Ne vous attendez pas à découvrir les combattants du feu en pleine action, gyrophares allumés et sirène hurlante, vous seriez surpris. Car dans « La sirène des pompiers », c’est plutôt d’eau et de peinture dont il est question, le jeu de mot du titre – bien trouvé – faisant en réalité référence à l’art pompier. Art officiel des salons, ce genre artistique qui avait au XIXe siècle la faveur des bourgeois fortunés, traitait de manière conventionnelle des sujets artificiels.

A l’instar de « Miss Pas Touche » et du « Legs de l’alchimiste » scénarisés par le même Hubert, ce nouvel album nous plonge donc dans le Paris artistique et mondain de la fin du XIXe siècle. Comment un peintre qui a « moins d’imagination qu’un tabouret » peut-il représenter une sirène alanguie sur un rocher d’un tel réalisme? Le critique d’art Fulmel est circonspect. A raison car il finit par découvrir que Gustave Gélinet, l’artiste en question, n’a rien imaginé: il héberge dans son atelier une authentique sirène bretonne…

On peut parler de choses intelligentes, tout en étant drôle et léger. En l’occurrence parler Art à travers une histoire d’amour peu banale. En entrant dans la vie de Gélinet, la jeune sirène qui chante comme une casserole et n’a jamais pris plaisir à noyer les marins, va la bouleverser. Avide d’émotions simples, elle aura bien du mal à supporter l’attitude de son amant pompeux, borné et définitivement sans imagination. Sous le regard neuf de cette belle femme à queue de poisson, c’est tout un microcosme artistique que l’on découvre: la mondanité, l’émergence des peintres impressionnistes, des chevalets et de la peinture en tube. C’est aussi l’occasion de s’interroger sur les modes, le rapport entre le Réel et l’Art, la finalité de l’Art… La réflexion et les dialogues ne souffrent d’aucune lourdeur et s’intègrent bien à ce récit sensible et rythmé.

Seul bémol peut être, la dernière partie de l’album sur la vie aventureuse de la sirène est un peu vite expédiée. Même si elle fonctionne comme un épilogue, on l’aurait aimé moins elliptique (qui est cette jeune femme qui accompagne notre héroïne par exemple?).

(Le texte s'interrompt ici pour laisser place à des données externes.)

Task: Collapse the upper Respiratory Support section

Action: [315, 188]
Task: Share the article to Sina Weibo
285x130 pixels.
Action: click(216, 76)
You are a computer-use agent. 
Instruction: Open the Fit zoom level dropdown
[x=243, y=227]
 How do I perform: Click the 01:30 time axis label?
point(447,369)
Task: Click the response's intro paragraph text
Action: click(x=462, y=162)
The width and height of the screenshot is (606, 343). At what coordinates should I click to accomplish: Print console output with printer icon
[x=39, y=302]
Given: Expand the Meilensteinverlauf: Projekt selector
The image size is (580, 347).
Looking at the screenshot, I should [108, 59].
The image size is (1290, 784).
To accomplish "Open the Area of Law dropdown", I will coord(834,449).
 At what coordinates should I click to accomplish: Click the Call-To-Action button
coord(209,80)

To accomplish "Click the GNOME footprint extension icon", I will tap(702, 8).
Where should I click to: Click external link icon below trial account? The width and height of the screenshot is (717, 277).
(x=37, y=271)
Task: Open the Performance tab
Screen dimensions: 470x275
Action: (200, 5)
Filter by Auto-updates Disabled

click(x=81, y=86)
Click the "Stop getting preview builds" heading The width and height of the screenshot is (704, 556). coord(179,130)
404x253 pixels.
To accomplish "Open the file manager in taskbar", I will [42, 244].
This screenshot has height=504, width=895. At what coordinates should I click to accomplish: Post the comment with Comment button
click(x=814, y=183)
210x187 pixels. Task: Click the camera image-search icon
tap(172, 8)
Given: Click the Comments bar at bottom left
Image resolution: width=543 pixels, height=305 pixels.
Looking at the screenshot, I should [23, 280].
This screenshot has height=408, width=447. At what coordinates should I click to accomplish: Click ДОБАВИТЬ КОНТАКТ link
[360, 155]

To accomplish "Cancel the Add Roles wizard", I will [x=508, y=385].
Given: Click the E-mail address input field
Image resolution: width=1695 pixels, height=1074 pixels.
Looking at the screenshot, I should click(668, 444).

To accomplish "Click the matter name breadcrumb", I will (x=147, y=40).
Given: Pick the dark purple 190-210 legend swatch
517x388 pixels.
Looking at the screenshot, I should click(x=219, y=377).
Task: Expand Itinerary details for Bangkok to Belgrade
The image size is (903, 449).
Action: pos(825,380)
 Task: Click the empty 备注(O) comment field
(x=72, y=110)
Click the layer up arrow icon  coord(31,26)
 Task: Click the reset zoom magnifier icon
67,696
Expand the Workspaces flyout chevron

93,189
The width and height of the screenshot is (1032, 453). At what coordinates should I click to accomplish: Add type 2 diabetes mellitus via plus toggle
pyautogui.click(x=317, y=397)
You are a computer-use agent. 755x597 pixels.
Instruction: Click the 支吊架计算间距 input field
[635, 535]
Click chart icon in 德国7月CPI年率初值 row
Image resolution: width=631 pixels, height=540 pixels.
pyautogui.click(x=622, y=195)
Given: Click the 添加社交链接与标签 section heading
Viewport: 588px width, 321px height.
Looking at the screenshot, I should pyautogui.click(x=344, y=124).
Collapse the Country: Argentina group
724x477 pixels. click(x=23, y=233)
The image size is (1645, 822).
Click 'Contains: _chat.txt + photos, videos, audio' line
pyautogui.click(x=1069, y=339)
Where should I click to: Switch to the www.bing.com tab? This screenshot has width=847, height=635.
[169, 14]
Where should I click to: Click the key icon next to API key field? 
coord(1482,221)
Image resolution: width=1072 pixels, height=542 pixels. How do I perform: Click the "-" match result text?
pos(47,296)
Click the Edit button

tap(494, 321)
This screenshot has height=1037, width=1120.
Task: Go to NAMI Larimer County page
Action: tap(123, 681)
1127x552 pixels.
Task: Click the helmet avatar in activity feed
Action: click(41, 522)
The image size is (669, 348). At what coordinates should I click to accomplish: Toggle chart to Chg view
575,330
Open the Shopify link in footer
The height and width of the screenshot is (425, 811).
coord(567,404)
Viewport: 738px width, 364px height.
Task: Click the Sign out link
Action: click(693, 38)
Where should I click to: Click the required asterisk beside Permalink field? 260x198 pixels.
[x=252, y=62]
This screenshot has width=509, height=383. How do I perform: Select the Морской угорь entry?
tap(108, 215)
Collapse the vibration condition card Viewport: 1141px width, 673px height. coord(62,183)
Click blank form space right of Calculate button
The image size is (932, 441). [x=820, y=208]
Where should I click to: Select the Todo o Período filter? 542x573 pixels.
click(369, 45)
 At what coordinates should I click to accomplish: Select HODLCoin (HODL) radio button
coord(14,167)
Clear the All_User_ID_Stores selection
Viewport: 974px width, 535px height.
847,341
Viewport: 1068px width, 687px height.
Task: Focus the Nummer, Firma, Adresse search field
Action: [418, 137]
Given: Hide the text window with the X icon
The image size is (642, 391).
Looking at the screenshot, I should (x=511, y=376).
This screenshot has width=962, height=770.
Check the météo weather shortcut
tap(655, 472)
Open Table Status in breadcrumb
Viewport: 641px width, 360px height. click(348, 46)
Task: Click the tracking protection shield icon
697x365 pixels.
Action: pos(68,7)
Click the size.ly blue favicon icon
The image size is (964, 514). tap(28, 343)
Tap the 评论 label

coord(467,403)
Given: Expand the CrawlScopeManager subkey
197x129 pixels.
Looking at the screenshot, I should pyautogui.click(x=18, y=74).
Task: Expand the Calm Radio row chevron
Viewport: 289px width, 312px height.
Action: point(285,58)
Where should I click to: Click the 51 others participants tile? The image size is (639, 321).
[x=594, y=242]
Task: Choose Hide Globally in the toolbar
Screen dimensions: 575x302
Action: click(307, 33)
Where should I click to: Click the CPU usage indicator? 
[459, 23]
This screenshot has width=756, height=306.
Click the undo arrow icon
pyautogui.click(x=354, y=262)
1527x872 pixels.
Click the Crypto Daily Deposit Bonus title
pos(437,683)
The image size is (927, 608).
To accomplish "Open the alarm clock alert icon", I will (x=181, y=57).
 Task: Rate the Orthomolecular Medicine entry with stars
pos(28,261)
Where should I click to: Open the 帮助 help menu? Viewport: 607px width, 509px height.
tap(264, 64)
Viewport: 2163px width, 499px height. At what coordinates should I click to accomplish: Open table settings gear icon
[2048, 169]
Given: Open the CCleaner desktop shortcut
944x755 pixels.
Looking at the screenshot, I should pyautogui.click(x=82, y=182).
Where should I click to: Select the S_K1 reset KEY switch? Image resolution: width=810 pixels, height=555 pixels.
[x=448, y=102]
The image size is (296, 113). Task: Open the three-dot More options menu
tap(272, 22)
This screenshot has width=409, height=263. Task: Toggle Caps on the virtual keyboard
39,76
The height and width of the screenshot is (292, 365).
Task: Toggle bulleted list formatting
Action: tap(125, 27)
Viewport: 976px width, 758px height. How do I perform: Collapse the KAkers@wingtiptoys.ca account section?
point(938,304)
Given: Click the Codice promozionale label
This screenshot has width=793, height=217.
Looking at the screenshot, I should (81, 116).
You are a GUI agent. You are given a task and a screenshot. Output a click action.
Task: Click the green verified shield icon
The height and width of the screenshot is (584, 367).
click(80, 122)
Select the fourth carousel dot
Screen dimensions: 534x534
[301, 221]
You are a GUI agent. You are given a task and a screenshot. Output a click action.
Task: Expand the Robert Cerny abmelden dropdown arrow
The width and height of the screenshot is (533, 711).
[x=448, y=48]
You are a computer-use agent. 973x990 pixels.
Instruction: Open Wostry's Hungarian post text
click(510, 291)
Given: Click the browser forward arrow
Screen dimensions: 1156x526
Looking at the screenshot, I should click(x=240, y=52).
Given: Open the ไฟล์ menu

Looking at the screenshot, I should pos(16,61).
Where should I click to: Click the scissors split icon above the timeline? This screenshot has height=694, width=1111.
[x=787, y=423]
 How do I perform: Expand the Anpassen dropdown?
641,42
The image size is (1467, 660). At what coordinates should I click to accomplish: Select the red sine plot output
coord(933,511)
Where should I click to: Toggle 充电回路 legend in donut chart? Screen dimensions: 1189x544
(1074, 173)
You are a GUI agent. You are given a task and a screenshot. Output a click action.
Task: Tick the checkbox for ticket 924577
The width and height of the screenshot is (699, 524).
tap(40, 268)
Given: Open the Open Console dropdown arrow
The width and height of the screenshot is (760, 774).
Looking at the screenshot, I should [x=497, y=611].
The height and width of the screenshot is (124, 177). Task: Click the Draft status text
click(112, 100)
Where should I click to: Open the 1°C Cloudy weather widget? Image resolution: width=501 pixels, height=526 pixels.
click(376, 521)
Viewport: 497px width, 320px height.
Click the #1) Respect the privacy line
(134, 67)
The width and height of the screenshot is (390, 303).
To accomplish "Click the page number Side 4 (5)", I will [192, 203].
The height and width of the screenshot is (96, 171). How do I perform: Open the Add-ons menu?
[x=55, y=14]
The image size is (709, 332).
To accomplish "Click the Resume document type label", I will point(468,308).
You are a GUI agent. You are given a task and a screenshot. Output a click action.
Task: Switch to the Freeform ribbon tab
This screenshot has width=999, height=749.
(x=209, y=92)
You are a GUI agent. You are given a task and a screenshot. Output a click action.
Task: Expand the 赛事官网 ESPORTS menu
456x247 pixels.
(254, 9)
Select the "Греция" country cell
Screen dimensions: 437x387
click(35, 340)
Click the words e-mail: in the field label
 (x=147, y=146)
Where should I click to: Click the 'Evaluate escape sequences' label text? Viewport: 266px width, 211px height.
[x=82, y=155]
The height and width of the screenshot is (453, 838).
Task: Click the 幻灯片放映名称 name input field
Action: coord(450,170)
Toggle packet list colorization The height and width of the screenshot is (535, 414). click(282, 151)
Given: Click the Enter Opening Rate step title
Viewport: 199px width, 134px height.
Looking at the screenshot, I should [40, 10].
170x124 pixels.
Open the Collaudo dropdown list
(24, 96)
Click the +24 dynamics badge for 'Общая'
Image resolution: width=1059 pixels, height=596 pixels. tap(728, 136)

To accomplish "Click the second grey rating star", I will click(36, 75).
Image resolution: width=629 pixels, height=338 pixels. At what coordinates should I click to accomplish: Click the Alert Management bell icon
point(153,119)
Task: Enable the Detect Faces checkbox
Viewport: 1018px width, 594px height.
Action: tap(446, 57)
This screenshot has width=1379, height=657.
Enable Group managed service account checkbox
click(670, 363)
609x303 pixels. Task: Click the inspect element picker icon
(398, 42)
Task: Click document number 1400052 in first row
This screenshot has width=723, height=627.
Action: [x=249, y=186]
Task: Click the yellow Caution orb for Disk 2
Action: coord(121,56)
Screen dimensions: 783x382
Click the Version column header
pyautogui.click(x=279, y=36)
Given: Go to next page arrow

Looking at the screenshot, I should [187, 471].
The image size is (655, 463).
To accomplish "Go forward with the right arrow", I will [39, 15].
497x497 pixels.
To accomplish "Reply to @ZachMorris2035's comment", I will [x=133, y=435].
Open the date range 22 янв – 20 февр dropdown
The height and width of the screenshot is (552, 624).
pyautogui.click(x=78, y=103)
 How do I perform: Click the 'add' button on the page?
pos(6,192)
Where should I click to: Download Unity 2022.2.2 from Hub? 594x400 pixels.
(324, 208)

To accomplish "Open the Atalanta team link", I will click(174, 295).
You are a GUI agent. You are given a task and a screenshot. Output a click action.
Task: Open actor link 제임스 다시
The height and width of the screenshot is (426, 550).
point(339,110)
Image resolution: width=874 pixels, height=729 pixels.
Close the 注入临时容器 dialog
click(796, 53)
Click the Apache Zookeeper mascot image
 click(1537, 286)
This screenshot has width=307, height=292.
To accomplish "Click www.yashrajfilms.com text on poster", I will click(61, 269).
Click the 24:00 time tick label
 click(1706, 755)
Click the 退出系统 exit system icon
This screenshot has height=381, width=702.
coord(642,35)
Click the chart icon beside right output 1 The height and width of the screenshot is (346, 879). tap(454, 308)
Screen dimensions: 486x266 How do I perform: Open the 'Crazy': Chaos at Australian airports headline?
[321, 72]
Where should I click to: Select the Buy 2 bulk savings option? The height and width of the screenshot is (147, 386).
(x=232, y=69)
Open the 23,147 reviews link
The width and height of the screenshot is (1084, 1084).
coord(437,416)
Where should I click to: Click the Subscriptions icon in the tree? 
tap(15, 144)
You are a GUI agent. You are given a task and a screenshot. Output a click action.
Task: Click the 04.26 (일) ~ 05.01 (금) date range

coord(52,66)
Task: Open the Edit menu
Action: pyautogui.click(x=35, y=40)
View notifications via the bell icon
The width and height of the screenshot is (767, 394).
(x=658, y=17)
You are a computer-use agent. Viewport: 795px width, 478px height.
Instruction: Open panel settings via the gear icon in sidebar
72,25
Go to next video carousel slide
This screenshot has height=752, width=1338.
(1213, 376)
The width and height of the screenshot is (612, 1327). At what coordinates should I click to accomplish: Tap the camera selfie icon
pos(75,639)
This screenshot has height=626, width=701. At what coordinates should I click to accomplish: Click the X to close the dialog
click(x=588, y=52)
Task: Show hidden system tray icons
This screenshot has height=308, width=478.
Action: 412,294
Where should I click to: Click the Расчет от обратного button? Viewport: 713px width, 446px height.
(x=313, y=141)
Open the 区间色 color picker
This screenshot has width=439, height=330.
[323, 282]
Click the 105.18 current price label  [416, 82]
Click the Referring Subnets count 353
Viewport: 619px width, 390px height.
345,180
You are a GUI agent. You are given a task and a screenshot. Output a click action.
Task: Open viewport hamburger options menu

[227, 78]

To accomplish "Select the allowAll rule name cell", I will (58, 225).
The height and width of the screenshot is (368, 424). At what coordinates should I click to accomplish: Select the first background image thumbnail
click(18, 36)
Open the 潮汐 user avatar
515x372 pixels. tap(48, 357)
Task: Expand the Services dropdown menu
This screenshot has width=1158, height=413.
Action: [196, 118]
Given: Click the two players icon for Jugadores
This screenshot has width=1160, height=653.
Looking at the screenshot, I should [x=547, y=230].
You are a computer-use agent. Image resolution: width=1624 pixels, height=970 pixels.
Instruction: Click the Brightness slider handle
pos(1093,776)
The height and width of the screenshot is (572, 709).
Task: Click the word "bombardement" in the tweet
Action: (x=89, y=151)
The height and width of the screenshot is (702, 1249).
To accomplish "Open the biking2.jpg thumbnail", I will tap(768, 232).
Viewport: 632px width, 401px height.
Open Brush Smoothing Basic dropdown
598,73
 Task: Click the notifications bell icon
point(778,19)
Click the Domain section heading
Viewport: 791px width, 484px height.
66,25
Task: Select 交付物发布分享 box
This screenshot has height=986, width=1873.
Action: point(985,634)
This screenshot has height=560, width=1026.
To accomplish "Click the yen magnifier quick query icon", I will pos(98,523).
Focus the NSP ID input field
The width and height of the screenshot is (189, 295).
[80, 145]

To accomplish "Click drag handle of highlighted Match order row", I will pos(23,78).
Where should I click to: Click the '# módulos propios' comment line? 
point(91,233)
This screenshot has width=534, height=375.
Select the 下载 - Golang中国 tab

Graphiquement, on retrouve dans « La sirène des pompiers » des accents de Sfar ou de Blain. Le trait et l’expressivité des personnages rappellent ces auteurs qui ont l’habitude de signer dans la collection Poisson Pilote. Si vous aimez leur style, il y a donc de fortes chances que cet album de Zanzim vous séduise également. « La sirène » n’enchante peut-être pas les marins, nous si en tout cas.